▸ What you have to do
Tally the lines in the records underneath that contain the string "menu", and state the figure by itself.

### Source data ###

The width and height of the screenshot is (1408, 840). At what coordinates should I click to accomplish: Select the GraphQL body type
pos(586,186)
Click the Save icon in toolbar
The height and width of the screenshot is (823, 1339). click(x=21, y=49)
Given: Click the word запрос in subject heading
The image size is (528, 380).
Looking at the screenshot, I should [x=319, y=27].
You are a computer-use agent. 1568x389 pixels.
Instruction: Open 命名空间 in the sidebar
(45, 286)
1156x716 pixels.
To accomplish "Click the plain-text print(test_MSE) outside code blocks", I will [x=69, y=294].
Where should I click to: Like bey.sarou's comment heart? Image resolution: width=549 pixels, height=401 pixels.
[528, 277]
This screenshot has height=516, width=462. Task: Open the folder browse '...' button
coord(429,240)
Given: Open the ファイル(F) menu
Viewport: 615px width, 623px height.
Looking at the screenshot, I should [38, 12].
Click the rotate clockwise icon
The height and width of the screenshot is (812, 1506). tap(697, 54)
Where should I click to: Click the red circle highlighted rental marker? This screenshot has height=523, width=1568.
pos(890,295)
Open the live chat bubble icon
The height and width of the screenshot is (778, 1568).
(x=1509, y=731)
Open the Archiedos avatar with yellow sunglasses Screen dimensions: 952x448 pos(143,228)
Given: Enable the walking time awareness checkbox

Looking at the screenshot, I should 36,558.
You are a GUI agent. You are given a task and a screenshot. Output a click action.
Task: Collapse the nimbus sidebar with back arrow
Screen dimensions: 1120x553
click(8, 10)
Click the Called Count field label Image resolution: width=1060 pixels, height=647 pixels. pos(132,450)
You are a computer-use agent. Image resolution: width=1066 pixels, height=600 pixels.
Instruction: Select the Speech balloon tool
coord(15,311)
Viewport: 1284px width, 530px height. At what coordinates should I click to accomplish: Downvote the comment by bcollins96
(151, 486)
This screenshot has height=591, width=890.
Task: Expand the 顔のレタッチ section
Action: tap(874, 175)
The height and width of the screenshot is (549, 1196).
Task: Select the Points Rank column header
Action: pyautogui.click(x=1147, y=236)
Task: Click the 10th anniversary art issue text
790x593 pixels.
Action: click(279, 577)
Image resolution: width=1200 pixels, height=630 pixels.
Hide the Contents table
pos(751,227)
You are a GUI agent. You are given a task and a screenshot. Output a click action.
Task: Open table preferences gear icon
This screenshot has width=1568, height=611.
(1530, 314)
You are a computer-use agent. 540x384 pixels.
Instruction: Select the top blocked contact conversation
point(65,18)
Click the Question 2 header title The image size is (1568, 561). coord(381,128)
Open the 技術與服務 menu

###

▸ Result for this task
2